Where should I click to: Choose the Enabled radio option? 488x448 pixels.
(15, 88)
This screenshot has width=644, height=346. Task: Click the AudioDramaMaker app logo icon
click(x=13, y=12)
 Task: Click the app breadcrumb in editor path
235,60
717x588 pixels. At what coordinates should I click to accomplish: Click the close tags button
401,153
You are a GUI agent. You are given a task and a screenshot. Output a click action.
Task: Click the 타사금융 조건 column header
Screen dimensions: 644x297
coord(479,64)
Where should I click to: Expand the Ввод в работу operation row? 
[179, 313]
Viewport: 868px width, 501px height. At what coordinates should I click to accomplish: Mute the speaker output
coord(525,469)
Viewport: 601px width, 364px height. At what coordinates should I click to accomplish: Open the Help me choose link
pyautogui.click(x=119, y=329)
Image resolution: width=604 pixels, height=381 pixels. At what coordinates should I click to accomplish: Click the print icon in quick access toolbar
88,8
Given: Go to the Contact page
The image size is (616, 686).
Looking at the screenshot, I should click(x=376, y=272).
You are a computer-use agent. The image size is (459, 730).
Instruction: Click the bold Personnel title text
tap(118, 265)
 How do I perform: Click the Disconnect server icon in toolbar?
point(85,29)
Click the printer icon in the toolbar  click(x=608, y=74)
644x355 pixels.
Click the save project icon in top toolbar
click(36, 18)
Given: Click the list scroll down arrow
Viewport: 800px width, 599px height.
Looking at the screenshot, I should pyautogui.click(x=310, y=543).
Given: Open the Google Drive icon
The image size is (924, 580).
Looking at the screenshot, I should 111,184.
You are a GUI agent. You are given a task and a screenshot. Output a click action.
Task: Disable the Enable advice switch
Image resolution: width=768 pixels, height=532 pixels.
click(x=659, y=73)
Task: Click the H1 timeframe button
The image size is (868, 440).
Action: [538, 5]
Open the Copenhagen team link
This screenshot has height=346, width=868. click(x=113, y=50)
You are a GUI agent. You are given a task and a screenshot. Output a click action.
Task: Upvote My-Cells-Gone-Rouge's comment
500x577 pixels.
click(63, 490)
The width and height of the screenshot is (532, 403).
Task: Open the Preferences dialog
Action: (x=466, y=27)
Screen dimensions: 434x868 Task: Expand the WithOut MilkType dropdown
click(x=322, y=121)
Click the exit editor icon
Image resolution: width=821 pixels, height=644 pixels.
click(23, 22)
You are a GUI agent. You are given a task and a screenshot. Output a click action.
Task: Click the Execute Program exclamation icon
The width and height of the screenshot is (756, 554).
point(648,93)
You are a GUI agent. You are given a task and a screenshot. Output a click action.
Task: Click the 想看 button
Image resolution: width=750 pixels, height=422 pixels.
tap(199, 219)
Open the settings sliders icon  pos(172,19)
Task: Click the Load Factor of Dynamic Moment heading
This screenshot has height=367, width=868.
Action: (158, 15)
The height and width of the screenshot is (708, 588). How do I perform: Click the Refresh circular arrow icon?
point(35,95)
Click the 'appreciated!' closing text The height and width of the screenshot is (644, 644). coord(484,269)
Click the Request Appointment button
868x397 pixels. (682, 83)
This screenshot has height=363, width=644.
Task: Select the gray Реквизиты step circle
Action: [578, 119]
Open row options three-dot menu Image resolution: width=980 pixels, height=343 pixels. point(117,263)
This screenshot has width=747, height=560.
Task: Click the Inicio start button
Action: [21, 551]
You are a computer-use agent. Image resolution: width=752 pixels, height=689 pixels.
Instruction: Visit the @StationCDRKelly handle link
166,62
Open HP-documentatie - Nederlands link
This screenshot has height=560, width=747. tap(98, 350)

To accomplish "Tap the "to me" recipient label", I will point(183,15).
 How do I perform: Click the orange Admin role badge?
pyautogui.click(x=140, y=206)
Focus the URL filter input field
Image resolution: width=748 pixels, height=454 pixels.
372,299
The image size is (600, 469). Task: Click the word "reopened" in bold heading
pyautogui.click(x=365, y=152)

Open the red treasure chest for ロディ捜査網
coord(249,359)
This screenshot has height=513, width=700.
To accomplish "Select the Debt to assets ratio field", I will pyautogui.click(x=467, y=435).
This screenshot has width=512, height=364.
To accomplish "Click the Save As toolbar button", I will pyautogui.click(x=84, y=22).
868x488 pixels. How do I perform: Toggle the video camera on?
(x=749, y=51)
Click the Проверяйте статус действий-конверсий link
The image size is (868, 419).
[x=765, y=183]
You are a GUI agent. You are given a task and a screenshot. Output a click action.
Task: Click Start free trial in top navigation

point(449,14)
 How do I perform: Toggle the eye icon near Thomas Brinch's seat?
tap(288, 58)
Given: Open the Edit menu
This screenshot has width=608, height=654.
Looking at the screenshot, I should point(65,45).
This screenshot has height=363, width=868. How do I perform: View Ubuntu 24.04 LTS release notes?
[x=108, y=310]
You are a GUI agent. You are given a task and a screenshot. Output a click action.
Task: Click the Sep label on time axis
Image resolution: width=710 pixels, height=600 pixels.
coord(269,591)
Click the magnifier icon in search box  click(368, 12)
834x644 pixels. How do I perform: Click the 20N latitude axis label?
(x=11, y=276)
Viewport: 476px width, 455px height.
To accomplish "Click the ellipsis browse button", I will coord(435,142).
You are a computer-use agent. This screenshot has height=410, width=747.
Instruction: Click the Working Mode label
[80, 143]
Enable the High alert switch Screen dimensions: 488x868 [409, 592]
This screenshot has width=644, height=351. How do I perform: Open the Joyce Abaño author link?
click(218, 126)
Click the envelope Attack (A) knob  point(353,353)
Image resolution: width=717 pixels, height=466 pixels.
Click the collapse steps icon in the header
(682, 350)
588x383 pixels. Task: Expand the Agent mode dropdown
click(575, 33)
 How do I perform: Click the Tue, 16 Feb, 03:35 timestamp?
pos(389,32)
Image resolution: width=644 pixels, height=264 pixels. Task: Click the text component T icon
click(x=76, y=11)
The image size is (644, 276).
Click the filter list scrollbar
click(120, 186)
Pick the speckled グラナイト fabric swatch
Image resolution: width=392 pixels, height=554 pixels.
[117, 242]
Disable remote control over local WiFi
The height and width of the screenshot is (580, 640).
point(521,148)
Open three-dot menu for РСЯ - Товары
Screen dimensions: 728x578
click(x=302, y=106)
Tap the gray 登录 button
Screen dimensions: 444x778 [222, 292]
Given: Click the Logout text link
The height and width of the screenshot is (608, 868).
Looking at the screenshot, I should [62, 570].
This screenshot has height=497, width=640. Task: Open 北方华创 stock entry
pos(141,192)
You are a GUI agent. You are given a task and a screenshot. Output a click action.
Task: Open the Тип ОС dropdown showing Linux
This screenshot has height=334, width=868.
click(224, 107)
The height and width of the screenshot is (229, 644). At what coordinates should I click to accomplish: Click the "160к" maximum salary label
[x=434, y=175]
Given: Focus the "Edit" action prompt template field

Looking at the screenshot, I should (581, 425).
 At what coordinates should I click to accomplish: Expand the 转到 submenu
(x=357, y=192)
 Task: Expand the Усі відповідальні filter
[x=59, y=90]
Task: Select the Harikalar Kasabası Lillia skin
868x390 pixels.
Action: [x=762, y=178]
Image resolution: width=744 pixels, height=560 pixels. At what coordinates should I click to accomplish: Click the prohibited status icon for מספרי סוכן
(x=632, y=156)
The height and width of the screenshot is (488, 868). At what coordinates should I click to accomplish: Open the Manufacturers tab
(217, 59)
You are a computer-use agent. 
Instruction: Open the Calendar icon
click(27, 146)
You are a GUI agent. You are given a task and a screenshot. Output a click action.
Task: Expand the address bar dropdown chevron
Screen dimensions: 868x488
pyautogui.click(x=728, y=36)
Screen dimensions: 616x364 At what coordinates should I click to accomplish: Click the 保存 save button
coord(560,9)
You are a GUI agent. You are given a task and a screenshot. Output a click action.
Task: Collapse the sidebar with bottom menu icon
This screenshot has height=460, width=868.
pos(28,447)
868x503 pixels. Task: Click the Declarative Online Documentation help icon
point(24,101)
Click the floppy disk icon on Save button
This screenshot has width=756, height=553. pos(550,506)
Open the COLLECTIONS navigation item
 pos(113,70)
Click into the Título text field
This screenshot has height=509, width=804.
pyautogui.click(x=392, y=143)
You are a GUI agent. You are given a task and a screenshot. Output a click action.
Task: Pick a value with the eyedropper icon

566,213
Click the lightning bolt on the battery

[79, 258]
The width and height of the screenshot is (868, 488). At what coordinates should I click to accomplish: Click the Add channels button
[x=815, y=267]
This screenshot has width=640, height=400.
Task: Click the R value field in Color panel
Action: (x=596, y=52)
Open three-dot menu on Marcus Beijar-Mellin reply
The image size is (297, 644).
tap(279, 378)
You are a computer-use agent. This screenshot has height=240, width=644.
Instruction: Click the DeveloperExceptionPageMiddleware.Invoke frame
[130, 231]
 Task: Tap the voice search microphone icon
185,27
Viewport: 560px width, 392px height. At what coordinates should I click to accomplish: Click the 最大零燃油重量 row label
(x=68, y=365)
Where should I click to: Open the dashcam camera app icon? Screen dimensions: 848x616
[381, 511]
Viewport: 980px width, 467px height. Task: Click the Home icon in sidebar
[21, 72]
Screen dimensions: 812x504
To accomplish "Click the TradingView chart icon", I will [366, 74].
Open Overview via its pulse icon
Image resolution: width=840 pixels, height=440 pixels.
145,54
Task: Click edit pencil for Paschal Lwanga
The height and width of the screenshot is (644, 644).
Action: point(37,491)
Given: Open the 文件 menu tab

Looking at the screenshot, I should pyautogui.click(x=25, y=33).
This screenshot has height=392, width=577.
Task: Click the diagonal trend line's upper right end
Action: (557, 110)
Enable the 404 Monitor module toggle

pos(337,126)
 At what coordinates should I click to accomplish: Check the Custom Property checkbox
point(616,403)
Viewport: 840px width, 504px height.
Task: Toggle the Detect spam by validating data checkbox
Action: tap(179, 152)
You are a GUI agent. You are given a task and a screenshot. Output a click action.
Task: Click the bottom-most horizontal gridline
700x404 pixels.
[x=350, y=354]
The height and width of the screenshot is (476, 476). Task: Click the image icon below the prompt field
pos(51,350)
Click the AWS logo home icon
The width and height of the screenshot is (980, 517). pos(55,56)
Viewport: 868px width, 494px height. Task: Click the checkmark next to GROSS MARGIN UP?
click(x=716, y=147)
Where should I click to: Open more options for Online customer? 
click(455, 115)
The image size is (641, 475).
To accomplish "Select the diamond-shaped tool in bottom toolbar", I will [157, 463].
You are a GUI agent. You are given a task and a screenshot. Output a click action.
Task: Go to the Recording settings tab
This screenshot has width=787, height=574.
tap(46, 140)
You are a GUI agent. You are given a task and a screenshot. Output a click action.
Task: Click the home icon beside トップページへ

▸ TASK TO CARRY OUT
When a line in the material above includes the word "computer", copy that line.

▸ OUTPUT FOR THIS TASK
You are a computer-use agent. The image size is (459, 730).
You are a computer-use agent. Image resolution: width=752 pixels, height=689 pixels.
You are a computer-use agent. This screenshot has height=410, width=747.
You are a computer-use agent. 
You are a computer-use agent. This screenshot has height=240, width=644.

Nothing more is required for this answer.